Cory Booker’s emotional televised plea to “stop attacking private equity” may have been the single greatest service he could perform for the Romney campaign. His immediate attempt to revise his remarks on behalf of President Obama, for whom he is supposed to act as a surrogate, only highlighted his earlier insistence that the harsh campaign criticism of Bain Capital, which he specifically defended, is “nauseating.”
But the Newark Mayor’s feelings must be influenced by his own relationship with Wall Street, private equity, and Bain. America’s financial titans have been very, very good to him.
Although Booker undoubtedly knows that Bain is fair game – as he later acknowledged, going so far as to accuse Mitt Romney of “not being completely honest” about job creation there – his initial remarks were obviously sincere. He tried to equate negative advertising about Bain with the Republican disinterment of the embarrassing Reverend Jeremiah Wright, and went on to denounce the impact of “this unbelievable amount of campaign cash that’s eroding, in my opinion, the democracy, but more important, pulling our campaigns in the gutter.”
Even a cursory examination of Booker’s own political history shows, however, that he has never hesitated to use negative advertising against his opponents, when necessary – and that his own remarkable rise to power in Newark was funded by overwhelming infusions of cash to pay for those ads.

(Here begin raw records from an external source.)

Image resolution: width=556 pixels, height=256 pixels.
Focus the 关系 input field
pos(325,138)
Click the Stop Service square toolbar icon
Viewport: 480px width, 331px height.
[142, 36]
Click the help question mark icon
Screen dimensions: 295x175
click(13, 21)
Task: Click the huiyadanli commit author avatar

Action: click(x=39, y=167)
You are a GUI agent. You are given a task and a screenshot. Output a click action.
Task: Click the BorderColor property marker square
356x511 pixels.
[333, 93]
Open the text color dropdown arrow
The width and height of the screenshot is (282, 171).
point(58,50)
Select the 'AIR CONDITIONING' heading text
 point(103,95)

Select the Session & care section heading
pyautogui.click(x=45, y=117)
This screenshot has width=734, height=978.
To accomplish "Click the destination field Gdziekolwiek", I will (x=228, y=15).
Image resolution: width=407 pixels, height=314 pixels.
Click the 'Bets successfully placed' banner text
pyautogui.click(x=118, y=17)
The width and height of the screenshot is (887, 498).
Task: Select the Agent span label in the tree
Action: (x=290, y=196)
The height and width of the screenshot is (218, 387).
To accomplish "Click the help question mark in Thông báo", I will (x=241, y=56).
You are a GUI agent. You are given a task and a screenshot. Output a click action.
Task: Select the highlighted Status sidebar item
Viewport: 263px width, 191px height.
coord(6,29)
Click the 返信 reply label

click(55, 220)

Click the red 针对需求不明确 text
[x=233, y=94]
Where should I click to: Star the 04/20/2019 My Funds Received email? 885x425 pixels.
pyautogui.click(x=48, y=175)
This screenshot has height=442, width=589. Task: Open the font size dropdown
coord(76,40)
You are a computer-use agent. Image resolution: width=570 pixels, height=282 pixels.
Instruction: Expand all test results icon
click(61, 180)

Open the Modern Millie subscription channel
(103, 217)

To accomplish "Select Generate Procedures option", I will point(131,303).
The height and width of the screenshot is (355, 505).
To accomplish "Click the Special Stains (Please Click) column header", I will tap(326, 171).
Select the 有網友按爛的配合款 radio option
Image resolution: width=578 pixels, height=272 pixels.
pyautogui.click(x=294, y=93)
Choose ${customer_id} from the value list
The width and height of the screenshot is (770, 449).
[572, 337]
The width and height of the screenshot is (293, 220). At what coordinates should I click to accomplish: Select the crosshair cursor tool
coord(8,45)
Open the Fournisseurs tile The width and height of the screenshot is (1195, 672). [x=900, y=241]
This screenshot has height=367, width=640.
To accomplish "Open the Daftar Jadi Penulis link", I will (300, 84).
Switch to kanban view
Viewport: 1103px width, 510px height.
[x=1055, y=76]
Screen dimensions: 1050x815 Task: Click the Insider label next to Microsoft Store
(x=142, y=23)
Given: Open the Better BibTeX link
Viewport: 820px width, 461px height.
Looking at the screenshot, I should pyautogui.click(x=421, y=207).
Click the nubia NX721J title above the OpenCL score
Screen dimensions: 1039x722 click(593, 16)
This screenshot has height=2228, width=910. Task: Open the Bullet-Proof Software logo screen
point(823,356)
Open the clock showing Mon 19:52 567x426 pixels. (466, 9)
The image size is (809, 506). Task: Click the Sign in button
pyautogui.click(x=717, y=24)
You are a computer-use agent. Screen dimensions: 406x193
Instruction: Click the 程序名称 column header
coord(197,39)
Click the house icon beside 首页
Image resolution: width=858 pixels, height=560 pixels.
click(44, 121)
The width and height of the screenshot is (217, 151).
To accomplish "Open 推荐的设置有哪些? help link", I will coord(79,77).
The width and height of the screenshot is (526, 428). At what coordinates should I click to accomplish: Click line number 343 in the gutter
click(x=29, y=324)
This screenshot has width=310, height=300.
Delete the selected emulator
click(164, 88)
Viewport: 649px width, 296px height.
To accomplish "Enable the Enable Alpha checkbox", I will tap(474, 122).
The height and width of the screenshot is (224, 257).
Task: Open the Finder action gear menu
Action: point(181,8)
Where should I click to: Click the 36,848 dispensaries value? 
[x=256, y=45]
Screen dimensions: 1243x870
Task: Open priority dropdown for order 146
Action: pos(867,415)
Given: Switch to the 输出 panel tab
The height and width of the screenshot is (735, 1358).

The first time he ran for Mayor and lost in 2002, Booker was heavily outspent by then-Mayor Sharpe James — later sent to prison in a federal corruption probe — but managed to raise and spend almost $2 million, much of which he spent on ads attacking the incumbent. Four years later, thanks in part to Street Fight, a superb documentary film about the first race that might be considered the longest negative ad in history, Booker won easily with a massive, $6 million warchest against a struggling opponent who raised less than $200,000.